At the heart of it is the Shimmer, a phenomenon, an influence, or just an alien entity that doesn't know it's experimenting all the time. To understand it the best, a meteorite-like thing crash-landed on earth and it spread like radiation, similar to what happened after the Chernobyl disaster.
To put it simply, it breaks down a matter (read that as refraction) and then creates something new out of that matter's image. We can say that's the purpose of it but it doesn't know this, as it's not a conscious being doing this consciously. No one understands this better than the film's lead, Lena, who Natalie Portman portrays.
Annihilation's title is the cue to understand the Shimmer
The film does demand some proper attention from the audience to understand itself but it also gives the cue in its title, Annihilation. The Shimmer is a scientist who likes to, pay attention here, 'annihilate' things and pull them apart while also injecting elements of other matter that comes in contact with it to give us something new.
It's like Demolition's Jake Gyllenhaal. He annihilates things, but then he isn't trying to pull them together to create something new, although he wants to as he is acting on this advice:
"Repairing the human heart is like repairing an automobile. You have to take everything apart, examine everything, then you can put it all back together."
It's happening all the time in the film in different ways with the all-female squad. A mutated bear mimics Cassie's (Tuva Novotny) voice instead of growling after killing her, Josie (Tessa Thompson) turning into a flowery tree, and Lena's clone shaping in front of her eyes.
This last instance best explains the Shimmer in Annihilation. You see Ventress (Jennifer Jason Leigh) disintegrating into a mandelbulb-like thing. Think of it like a blob-like earth with gravity that attracts everything. Only that it's not Earth; it's Ventress, or, well, whatever remains of her.
When Lena goes closer to it, she has this drop of blood sitting near her right eye, which is pulled by this gravity. Now this mandlebulb, or disintegrated Ventress, is infused by Lena's blood, giving it a shape, a clone of Lena, which mimics her movement.

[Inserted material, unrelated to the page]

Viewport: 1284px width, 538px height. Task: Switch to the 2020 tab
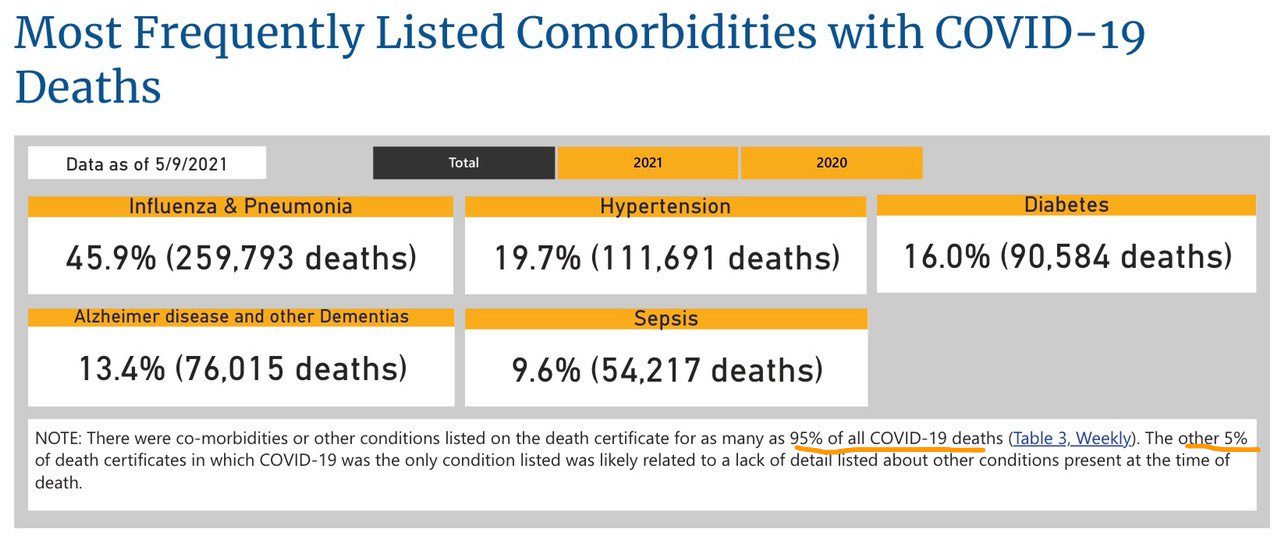click(832, 163)
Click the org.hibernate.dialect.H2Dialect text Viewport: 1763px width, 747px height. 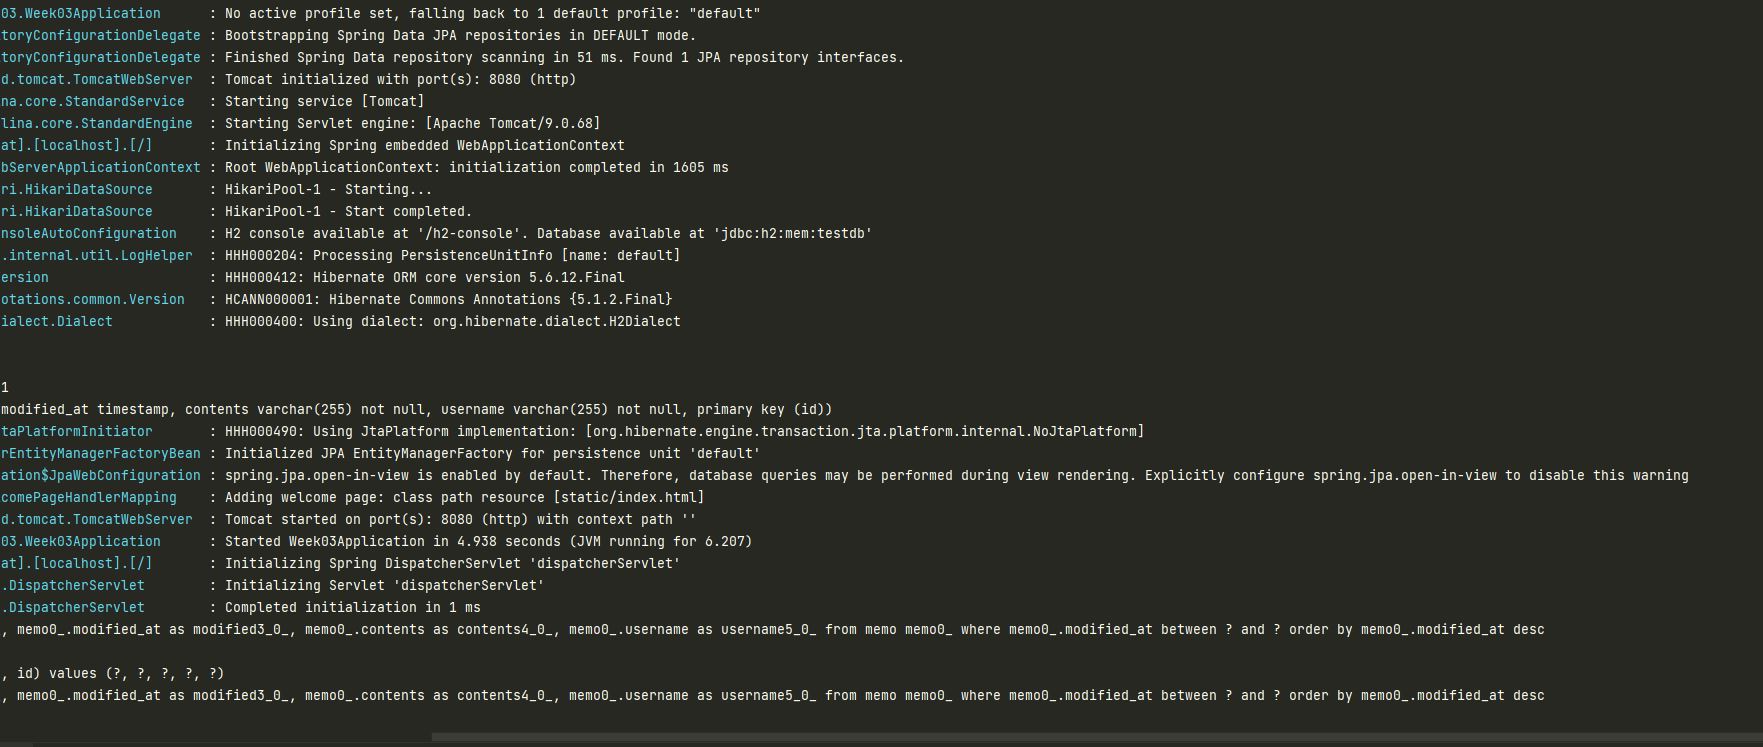point(557,322)
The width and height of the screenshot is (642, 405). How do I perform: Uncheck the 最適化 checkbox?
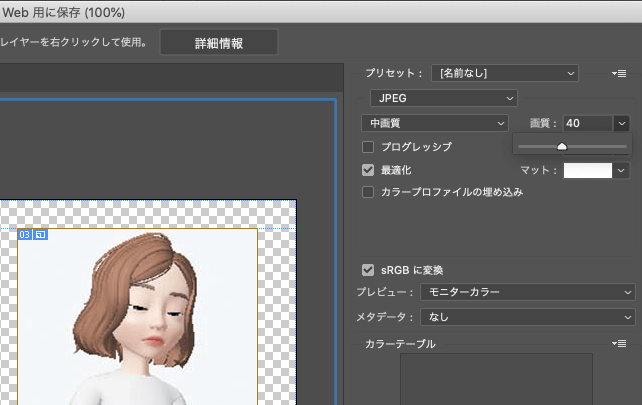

The Shimmer is burnt to ashes but it left a present for Lena
Maybe the Shimmer isn't doing what it's doing in Annihilation on purpose, but the antagonist and this film demands its demise, or everything will be lost to its experiment. So what Lena does is hand her clone a phosphorus grenade and runs outside this lighthouse, which is like the core of the Shimmer. There's also a burnt corpse sitting there.
As we know it, the Shimmer disintegrates and then reintegrates but also mimics everything it touches, so it mimics fire and burns itself down to ashes. But before that, Lena finds something that's devastating for her.
She sees her husband, Kane, in the footage burning himself with a phosphorus grenade, revealing that it's the corpse of her husband. But he is talking to someone before acting, to whom he says,
"If you ever get out of here, you find Lena."
Turns out, he is talking to his clone. We see Kane in the beginning of Annihilation, and now we know that he was this clone, a present Shimmer left to Lena. At least that's what we can say as she now knows the gruesome fate of her husband. They do embrace each other at the end, though it feels weird.